6. Berries – don’t go overboard with fruits as they are pretty high in sugars. But adding a handful of berries each day to your diet can add a ton of flavor to various dishes.
7. Healthy fats – coconut oil, ghee, tallow, lard, olive oil, avocado oil are all excellent options.

For more keto food ideas, check out our free 7-day keto meal plan here.


How is this different to Atkins or LCHF?

The main difference is simply one of focus. In practice, there’s often very little difference.

While Atkins focuses on eating lower carbs and LCHF focuses on eating more fat and less carbs, the idea behind Keto is to eat a diet that increases your blood ketone levels.

A diet high in fat, moderate in protein, and low in carbs (as Dr. Jo suggests) is perfect for increasing your blood ketone levels.

Many people on Atkins or LCHF are probably experiencing blood ketone levels that put them into “nutritional ketosis” already.

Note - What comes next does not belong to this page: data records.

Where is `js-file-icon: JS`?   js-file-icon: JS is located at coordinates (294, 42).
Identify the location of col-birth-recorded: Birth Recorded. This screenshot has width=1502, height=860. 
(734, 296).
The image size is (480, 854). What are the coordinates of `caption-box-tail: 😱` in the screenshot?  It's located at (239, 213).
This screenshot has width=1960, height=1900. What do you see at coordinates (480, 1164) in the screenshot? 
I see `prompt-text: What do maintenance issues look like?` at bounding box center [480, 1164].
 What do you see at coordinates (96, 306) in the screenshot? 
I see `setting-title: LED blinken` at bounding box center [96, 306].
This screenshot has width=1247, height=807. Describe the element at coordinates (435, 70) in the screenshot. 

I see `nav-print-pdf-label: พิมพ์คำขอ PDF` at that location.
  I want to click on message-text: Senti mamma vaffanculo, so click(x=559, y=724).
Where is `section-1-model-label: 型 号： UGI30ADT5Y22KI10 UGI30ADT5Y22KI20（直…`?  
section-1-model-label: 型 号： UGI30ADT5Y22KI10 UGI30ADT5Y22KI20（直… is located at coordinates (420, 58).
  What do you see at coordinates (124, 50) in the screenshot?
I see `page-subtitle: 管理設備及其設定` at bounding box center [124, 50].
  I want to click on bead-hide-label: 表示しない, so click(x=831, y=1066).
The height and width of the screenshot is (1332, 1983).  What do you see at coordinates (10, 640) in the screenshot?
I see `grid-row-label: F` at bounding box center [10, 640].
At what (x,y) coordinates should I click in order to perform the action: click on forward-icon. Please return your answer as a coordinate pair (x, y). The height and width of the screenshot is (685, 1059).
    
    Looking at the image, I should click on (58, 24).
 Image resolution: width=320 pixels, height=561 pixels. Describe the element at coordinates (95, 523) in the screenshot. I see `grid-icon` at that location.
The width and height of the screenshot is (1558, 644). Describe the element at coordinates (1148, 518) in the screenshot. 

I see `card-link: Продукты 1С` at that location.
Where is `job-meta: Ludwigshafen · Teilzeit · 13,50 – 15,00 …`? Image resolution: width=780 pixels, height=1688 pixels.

According to Jeff Volek and Stephen Phinney, “‘light nutritional ketosis’ is between 0.5mmol/L and 1.0mmol/L and ‘optimal ketosis’ is between 1.0mmol/L and 3.0mmol/L.”

Many Keto proponents, like myself, also heavily emphasize eating real foods and focusing on eating nutrient-dense foods (like leafy green vegetables, seafood, and organ meats).

Why Does Eating Keto Help You Lose Weight?
The exact mechanism for why a ketogenic diet works is still very much debated.

Is it just the high ketone levels, the high fat diet, the low carb aspect, hunger suppression, a combination of these, or some other mechanism we’re not aware of yet?

Whatever the exact reason, it seems that Keto diets work well for weight loss.

One 24-week study found that a ketogenic diet “significantly reduced the body weight and body mass index of the patients.”

And people like Jimmy Moore have found significant weight loss with the diet.

What About Cholesterol?

The traditional view, which many people still believe, is that if you eat foods high in cholesterol and saturated fats (like eating eggs and bacon) will cause you to have higher cholesterol and thereby cause heart disease.


However, recent studies are slowly debunking this traditional view.

A 2009 review concluded that, “It is reasonable to conclude that there is little evidence supporting a major association between dietary cholesterol and CHD [coronary heart disease] risk in the general population.” Hyperresponders and type 2 diabetics may react differently.

A 2010 study concluded that, “there is no significant evidence for concluding that dietary saturated fat is associated with an increased risk of CHD [coronary heart disease] or CVD[cardiovascular disease].”

Another study found that the ketogenic diet was beneficial even in the long-term for overweight people with high cholesterol. That study was conducted for 56 weeks.

Start Eating More Healthy Fats

While you definitely don’t need to go overboard and stuff your food with fats unnecessarily, you also don’t need to fear fats.

Choose fattier cuts of meat, cook your vegetables in delicious fats like lard, and add higher quality extra virgin olive oil to your salads. Look into the ketogenic diet if you’re interested in learning more. And listen to Dr. Jo!